As for clearing 2 inches..... I was just looking to try my new toy. Although tonight just 24 hours later it's 8 degrees outside and the 2 inches of wet stuff folks drove over is now lumpy bumpy rock solid treacherous ice. 

And you're going to lol, but I know all about "around here". I spent my four years undergrad at St Bonaventure in Olean. I love the southern tier, and made many trips to buffalo in white out lake effect snow for Duffs wings and beer.

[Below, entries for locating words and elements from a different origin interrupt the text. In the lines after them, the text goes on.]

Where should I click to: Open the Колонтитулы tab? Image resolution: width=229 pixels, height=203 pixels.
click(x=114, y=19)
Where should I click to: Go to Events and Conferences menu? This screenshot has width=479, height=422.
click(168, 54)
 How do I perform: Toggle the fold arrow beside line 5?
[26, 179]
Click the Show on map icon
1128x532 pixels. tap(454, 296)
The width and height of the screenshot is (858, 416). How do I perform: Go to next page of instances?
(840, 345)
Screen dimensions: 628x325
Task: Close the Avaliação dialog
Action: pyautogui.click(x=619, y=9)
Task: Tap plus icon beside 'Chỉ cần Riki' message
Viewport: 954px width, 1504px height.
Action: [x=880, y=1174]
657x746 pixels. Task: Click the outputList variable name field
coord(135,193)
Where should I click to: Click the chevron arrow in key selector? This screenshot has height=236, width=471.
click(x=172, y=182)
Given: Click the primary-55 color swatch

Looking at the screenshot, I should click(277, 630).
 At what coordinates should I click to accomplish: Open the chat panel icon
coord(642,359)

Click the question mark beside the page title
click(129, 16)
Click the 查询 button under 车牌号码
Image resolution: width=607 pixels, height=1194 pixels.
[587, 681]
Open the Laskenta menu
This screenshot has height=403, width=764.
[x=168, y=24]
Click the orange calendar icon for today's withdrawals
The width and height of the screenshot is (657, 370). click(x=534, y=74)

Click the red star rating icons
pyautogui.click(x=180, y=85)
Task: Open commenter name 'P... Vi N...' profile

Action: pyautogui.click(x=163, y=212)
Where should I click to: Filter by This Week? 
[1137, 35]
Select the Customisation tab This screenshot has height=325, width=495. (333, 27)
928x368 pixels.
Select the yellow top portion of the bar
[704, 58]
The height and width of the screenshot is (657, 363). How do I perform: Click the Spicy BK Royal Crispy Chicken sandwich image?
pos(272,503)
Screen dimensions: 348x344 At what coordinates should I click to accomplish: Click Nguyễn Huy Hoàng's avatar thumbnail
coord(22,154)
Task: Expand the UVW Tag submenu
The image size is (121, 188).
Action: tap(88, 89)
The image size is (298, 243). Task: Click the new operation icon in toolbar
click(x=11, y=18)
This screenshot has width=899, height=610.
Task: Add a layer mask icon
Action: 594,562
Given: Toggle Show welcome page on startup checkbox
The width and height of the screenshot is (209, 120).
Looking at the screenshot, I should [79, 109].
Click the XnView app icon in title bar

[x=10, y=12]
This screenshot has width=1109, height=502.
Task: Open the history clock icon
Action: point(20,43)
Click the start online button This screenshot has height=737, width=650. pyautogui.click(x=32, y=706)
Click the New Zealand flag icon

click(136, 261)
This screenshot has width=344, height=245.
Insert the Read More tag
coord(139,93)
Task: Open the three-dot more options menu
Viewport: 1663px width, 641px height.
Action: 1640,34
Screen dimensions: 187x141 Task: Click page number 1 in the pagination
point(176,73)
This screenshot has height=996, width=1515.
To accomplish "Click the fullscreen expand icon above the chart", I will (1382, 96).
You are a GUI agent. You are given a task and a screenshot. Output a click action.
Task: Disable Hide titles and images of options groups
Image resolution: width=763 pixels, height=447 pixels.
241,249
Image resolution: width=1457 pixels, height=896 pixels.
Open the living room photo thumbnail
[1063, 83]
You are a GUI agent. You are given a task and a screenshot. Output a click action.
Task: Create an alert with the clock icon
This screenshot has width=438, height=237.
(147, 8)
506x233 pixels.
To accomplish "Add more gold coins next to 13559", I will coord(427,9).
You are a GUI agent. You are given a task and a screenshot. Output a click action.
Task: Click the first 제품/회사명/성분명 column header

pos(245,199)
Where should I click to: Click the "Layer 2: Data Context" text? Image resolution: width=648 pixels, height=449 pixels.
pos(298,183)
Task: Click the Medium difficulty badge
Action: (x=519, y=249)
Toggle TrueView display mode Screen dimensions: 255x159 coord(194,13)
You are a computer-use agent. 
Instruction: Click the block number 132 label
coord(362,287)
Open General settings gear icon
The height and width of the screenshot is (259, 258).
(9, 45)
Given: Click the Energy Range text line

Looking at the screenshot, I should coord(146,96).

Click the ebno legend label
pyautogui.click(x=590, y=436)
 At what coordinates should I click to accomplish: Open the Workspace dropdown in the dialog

Have a great holiday everybody.


----------



## FairfieldCT (Nov 8, 2013)

JRHAWK9 said:


> I believe what you were experiencing with your Pro 32 was the result of excessive impeller to housing gap in addition to the -small- volume of wet snow. Small volumes of snow is where you'll notice these larger gaps having negative effects on throwing distance, etc, as there is not enough snow to fill the impeller housing and it just ends up getting by the gap because of centripetal force. Couple this with the wet stuff and you'll see plugging issues as well as short throwing distances. Honda blowers have much smaller gaps between the end of the impeller and the housing. I have no doubt that if you had a good snowfall, even the same wet stuff, the Ariens would have performed well. The first thing I did to my Pro 32 was put a metal impeller kit on it to close the gap to what a typical Honda is. The Pro 32 has the power, impeller tip speed/rpm's and impeller size needed to throw lots of heavy snow.
> 
> As far as the headlight, yeah, it sucks and does blind you. I made a deflector for it last year and this year I'm installing CREE LED's, which make a HUGE difference.
> 
> ...



Thanks for the reply. The lights look awesome, and so does the impeller mod. I'm not that handy. Seriously though, you paid $3000 for a snowblower. You should not need to modify it to fix all the design flaws. If the light shines in your eyes and my eyes it must have blinded the engineer too, no? Same deal with the impeller. For three grand (that's a LOT of money) it should come standard with a proper tolerance. 

Enjoy the machine, have fun in the snow, and enjoy the holiday!


----------



## jnovak01 (Nov 23, 2011)

Could you post some pictures of your Cree LED's. Seems like a really nice improvement over the OEM light.

Thank you


----------